The Bank of England has raised interest rates for the first time in a decade to contain an increase in inflation, a decision fell in line with our expectation. The central bank increased its benchmark rate by 25bps to 0.50%
Looking forward we expect rates to rise slowly and gradually, unless there is a very negative, or indeed a very positive, Brexit surprise. While it can be supportive to the equity markets, it will continue to offer little protection to cash from the high inflation. Hence, we do not see much changes. In our assessment we expect GBP/USD to average at 1.2958 for 2017 and the end period to reach around 1.2950 while our average projection for GBP against MYR for 2017 to be at 5.5533 and the end period to hit 5.6100.

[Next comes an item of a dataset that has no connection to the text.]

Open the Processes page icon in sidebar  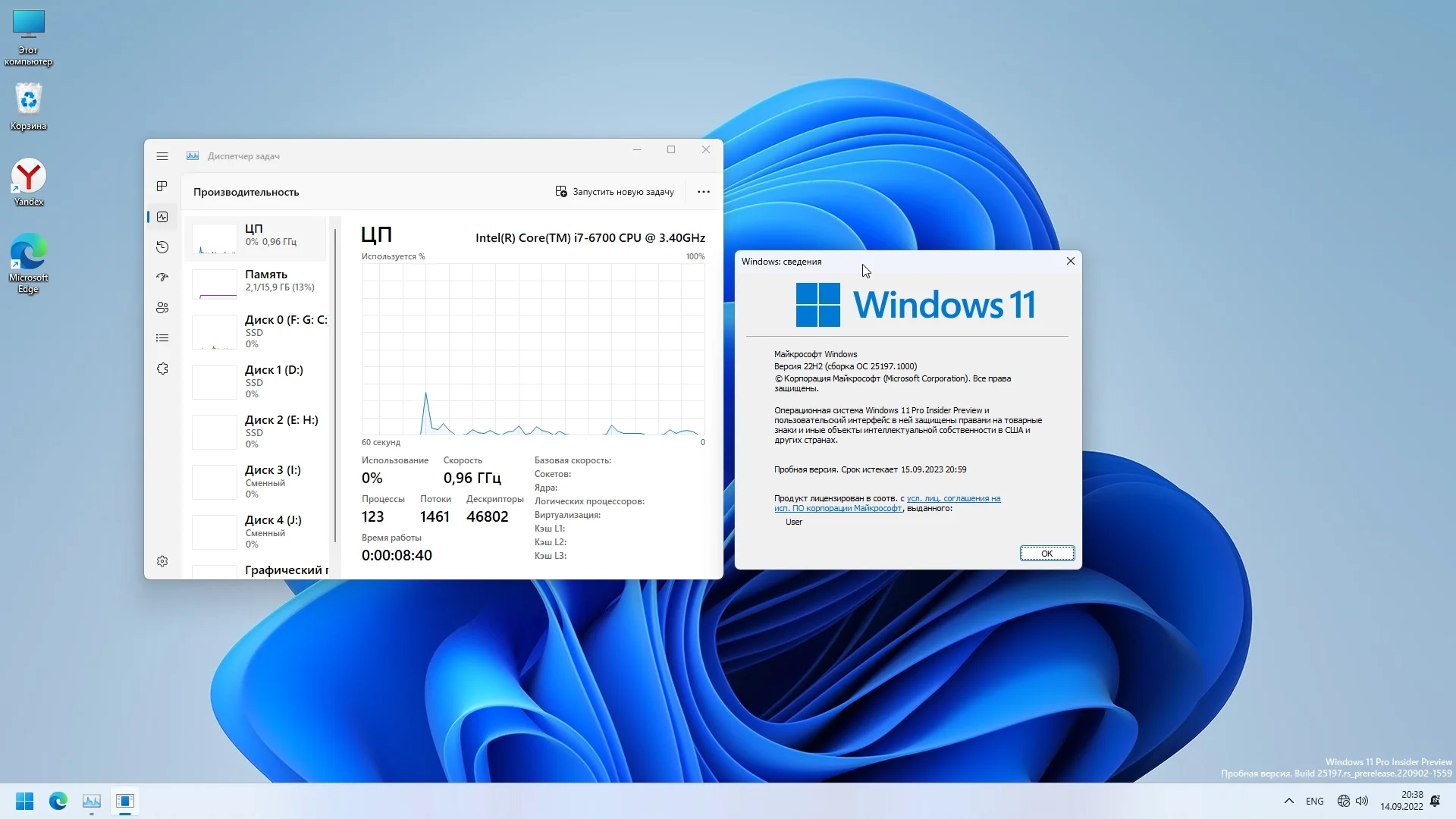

- The Bank of England has raised interest rates for the first time in a decade to contain an increase in inflation stoked by the Brexit vote in what is otherwise a moment of high uncertainty for the economy. The decision fell in line with our expectation.
- The central bank increased its benchmark rate, which affects the cost of loans and savings rates in the wider economy, to 0.50% from the record low of 0.25%.
- Meanwhile we believe the impact on households and companies will likely be modest, as many home-owners are on fixedrate loans based on the historical low cost of borrowing.
- Looking forward we expect rates to rise slowly and gradually, unless there is a very negative, or indeed a very positive, Brexit surprise. While it can be supportive to the equity markets, it will continue to offer little protection to cash from the high inflation. Hence, we do not see much changes. In our assessment we expect GBP/USD to average at 1.2958 for 2017 and the end period to reach around 1.2950 while our average projection for GBP against MYR for 2017 to be at 5.5533 and the end period to hit 5.6100.